## Given exercise:
Transcribe the lines of the material below without alteration, starting at the line containing "Given: Filter by Kısmen Yüklendi status" and ending at the line containing "(x=101, y=61)".
===== Data =====
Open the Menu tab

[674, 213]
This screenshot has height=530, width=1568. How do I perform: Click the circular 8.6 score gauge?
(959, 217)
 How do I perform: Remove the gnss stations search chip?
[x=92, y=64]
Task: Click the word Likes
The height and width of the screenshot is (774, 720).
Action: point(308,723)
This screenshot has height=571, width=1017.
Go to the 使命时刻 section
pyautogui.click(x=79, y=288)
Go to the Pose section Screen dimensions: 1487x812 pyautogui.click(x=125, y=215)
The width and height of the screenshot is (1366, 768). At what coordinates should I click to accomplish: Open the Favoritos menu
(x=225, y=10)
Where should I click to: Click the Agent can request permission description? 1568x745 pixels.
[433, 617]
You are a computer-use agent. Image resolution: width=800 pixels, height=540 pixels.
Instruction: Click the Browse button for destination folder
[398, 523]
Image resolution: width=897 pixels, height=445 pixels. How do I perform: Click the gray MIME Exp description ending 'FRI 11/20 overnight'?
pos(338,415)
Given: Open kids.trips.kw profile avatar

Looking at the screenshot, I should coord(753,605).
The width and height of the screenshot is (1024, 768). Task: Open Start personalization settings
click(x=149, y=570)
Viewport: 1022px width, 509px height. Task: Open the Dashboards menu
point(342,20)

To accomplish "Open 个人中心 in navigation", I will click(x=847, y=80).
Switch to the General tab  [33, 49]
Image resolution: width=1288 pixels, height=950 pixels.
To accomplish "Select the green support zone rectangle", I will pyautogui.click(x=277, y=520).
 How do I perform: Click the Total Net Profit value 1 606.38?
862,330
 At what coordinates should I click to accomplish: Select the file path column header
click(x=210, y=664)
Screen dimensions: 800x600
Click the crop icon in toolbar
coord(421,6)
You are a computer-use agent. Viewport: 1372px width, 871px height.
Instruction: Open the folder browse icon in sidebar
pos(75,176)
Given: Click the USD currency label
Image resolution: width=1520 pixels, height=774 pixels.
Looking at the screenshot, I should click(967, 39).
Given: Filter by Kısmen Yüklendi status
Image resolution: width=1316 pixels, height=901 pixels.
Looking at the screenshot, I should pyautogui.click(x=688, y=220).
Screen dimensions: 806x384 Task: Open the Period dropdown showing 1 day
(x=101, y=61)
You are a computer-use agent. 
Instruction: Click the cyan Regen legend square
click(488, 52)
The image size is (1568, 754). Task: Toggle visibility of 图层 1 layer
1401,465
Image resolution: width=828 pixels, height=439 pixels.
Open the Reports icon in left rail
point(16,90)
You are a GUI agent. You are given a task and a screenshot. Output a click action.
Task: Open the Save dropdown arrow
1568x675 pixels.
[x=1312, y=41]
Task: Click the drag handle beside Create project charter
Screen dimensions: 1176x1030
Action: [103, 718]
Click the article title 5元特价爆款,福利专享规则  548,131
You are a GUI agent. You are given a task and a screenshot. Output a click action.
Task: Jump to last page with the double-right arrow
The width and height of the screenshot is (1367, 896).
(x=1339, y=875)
=====
## Written response:
Given: Filter by Kısmen Yüklendi status
Image resolution: width=1316 pixels, height=901 pixels.
Looking at the screenshot, I should pyautogui.click(x=688, y=220).
Screen dimensions: 806x384 Task: Open the Period dropdown showing 1 day
(x=101, y=61)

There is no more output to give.